I have pregnant women ask me all the time if its safe and if I didn't believe it truly was I wouldn't do it, nor would I do anything to put my own child at risk! Good luck! :hugs:


----------



## Fortune Cooki

Personally I wouldn't do it. There is no obvious immediate harm with most chemicals in products, but these things build up in our bodies and can eventually cause harm. With anything we do our cells are affected. I wouldn't subject a fetus to such strong chemicals.


----------



## iwantabub

Done colours and bleaches e every couple months and haven't stopped...

Hairdresser ... Mw and doc all said it was totally fine !!!!


----------



## Fortune Cooki

This information may be helpful. When phrases such as "probably safe" are used, it indicates to me that science simply does not know for sure what kind of damage could be caused. 

https://americanpregnancy.org/isitsafe/hairtreatments.html

In my opinion there just isn't enough proof that it is safe. 

https://www.mayoclinic.com/health/hair-dye-and-pregnancy/AN00241


----------



## chicky160

If you really want to go lighter then as you are red the only real option is to use bleach, bleach has no pigment whatsoever, and its why its not used when you do go into a salon and have a skin test, if used inappropriately it can burn a sensitive scalp, also it's very unlikely that any decent hairstylist will apply bleach to your scalp for the purpose of lifting out red tint. The red I assume goes strait onto your scalp? which therefore if you want to believe dr google would do more harm than anything else! If its not in contact with your skin it can't do any harm, as for fumes you aren't being sent into a boiler and being asked to inhale old asbestos! 

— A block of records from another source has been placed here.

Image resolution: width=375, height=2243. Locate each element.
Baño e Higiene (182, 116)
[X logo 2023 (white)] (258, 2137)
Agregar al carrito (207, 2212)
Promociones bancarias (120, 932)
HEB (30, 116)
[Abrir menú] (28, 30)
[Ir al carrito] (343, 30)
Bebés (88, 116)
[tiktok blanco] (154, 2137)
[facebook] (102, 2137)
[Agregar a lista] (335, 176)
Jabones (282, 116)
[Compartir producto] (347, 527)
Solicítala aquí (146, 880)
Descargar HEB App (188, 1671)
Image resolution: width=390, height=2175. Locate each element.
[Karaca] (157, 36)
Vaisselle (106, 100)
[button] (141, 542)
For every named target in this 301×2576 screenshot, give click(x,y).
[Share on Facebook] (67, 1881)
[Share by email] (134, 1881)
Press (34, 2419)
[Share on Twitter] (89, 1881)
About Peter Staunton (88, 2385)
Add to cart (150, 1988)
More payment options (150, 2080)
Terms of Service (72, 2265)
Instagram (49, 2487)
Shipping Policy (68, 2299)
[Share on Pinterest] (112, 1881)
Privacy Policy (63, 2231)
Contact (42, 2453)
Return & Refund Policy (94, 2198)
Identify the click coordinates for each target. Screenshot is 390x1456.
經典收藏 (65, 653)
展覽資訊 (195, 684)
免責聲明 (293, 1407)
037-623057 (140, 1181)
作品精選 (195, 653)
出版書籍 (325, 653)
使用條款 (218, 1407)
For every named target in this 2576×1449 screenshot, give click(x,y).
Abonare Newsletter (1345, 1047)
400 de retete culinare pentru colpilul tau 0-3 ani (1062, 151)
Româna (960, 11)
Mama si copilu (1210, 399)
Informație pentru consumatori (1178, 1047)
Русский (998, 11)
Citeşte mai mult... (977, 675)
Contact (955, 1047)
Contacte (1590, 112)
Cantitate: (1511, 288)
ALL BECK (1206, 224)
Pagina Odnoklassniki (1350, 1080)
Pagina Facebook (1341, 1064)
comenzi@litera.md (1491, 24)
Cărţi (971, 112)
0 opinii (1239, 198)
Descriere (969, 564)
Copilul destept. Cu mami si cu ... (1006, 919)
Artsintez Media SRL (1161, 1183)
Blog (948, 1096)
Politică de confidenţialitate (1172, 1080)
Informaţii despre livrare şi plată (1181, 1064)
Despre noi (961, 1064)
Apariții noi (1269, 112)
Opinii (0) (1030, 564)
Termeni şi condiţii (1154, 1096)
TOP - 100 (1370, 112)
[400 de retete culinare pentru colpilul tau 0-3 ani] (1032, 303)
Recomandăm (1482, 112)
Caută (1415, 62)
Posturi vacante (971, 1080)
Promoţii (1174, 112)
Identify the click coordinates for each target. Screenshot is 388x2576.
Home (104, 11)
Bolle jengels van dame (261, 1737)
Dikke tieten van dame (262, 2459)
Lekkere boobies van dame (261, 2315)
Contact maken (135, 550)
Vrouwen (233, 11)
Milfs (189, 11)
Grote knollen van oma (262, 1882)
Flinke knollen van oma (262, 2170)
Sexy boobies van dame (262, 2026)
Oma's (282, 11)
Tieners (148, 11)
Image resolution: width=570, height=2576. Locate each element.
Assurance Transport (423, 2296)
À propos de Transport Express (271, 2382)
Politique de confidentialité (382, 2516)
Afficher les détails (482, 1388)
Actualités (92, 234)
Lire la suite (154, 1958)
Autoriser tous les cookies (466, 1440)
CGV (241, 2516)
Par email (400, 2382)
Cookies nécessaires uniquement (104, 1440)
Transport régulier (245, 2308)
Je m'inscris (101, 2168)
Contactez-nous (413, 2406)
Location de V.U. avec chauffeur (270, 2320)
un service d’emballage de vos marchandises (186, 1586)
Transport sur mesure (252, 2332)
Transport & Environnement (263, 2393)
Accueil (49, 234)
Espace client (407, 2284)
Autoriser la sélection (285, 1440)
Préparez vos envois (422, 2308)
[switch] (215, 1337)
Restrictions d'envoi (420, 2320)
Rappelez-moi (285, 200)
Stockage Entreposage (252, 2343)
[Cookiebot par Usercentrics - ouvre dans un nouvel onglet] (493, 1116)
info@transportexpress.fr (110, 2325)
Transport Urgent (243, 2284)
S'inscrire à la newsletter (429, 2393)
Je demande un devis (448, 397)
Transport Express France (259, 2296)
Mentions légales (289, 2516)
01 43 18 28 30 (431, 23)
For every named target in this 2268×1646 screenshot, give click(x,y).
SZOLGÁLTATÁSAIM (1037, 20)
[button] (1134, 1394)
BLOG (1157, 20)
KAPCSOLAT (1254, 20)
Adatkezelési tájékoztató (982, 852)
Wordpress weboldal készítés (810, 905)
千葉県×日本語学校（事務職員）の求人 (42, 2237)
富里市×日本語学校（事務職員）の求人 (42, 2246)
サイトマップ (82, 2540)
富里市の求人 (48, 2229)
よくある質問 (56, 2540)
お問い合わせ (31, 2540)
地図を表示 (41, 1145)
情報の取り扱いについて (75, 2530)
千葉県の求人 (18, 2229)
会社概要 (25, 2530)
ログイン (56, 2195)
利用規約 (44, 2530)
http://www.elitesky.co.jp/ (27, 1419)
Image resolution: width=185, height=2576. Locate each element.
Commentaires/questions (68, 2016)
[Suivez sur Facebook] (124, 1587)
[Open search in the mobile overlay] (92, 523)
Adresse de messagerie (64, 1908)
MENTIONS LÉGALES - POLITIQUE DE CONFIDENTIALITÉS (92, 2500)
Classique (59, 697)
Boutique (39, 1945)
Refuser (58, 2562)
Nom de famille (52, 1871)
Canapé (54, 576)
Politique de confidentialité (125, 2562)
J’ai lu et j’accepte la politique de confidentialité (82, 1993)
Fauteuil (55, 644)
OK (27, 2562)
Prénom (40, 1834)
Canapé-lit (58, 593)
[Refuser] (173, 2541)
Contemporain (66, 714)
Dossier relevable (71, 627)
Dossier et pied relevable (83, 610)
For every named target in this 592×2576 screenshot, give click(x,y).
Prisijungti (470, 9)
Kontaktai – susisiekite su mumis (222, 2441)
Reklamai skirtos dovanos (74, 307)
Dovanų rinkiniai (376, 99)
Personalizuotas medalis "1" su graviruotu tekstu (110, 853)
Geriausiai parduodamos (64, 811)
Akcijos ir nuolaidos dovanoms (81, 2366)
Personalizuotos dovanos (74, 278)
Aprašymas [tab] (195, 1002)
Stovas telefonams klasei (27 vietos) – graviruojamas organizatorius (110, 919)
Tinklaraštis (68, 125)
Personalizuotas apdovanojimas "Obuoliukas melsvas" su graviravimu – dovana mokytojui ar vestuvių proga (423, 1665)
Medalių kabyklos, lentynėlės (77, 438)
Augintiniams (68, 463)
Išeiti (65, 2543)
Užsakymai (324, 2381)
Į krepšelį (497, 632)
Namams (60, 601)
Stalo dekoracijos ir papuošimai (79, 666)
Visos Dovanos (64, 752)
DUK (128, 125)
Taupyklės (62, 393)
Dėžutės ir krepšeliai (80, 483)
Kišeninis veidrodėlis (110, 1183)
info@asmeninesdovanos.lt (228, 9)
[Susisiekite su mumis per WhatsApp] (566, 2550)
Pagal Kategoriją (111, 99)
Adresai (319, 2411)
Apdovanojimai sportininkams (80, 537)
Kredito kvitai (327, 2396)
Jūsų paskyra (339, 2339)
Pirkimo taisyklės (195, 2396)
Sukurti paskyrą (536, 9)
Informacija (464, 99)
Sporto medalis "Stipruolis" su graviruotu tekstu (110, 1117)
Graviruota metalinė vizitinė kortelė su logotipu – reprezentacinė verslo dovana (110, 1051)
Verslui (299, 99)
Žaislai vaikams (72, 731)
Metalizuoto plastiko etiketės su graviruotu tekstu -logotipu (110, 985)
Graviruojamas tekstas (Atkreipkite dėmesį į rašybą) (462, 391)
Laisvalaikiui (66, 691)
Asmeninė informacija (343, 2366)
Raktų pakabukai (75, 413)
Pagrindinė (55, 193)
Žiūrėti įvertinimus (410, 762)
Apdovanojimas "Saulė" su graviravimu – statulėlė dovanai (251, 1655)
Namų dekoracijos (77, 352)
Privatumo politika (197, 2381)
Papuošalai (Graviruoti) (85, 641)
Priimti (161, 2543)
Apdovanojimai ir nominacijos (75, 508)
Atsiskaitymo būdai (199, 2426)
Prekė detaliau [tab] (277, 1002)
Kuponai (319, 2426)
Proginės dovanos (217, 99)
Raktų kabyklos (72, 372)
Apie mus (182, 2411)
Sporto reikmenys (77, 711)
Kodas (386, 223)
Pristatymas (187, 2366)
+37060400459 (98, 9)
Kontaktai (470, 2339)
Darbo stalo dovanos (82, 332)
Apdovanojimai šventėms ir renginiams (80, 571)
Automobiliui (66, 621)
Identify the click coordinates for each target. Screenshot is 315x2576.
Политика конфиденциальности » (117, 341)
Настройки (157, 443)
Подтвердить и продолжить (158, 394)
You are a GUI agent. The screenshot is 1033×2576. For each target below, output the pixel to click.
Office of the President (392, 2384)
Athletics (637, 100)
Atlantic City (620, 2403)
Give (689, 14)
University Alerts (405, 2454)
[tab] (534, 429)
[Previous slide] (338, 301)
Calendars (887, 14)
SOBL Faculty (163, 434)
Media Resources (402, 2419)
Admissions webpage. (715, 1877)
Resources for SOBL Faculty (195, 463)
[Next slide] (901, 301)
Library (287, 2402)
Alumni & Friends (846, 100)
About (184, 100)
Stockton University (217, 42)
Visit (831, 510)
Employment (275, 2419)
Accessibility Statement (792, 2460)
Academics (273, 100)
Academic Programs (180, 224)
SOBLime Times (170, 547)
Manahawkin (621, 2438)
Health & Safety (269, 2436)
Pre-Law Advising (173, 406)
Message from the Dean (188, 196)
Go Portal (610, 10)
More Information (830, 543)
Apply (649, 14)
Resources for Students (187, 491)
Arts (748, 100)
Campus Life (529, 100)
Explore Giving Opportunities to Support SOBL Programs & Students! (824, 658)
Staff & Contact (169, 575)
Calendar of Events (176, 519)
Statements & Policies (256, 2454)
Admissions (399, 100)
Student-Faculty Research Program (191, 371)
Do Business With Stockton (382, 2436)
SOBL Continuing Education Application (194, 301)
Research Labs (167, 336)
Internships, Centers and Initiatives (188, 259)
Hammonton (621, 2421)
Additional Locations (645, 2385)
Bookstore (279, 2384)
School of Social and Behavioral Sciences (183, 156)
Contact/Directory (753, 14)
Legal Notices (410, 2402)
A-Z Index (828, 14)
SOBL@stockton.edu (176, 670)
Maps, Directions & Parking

In 20 years I have never ever heard or seen anything to make me think that it wouldn't be safe, except for maybe if you ate it?! :haha: but I wouldn't try that :winkwink:


----------



## AP

The only reasons for concern are
*colours and bleaches can take differently
*You are at more risk of an allergic reaction

I'm guessing you've bleached from red before - but if you havent - its a huge job! :rofl:

In answer to another point, bleach _can_ be used on the scalp but no stronger than 20vol is recommended. I had bleach applied at a salon a few weeks ago and it wasnt long for longer than 25 mins, and I still got minor slight burns from it. I'm an ex hairdresser, Ive used stronger bleaches against all advice for years but it goes to show reactions and burns can happen at any time. Please tread carefully!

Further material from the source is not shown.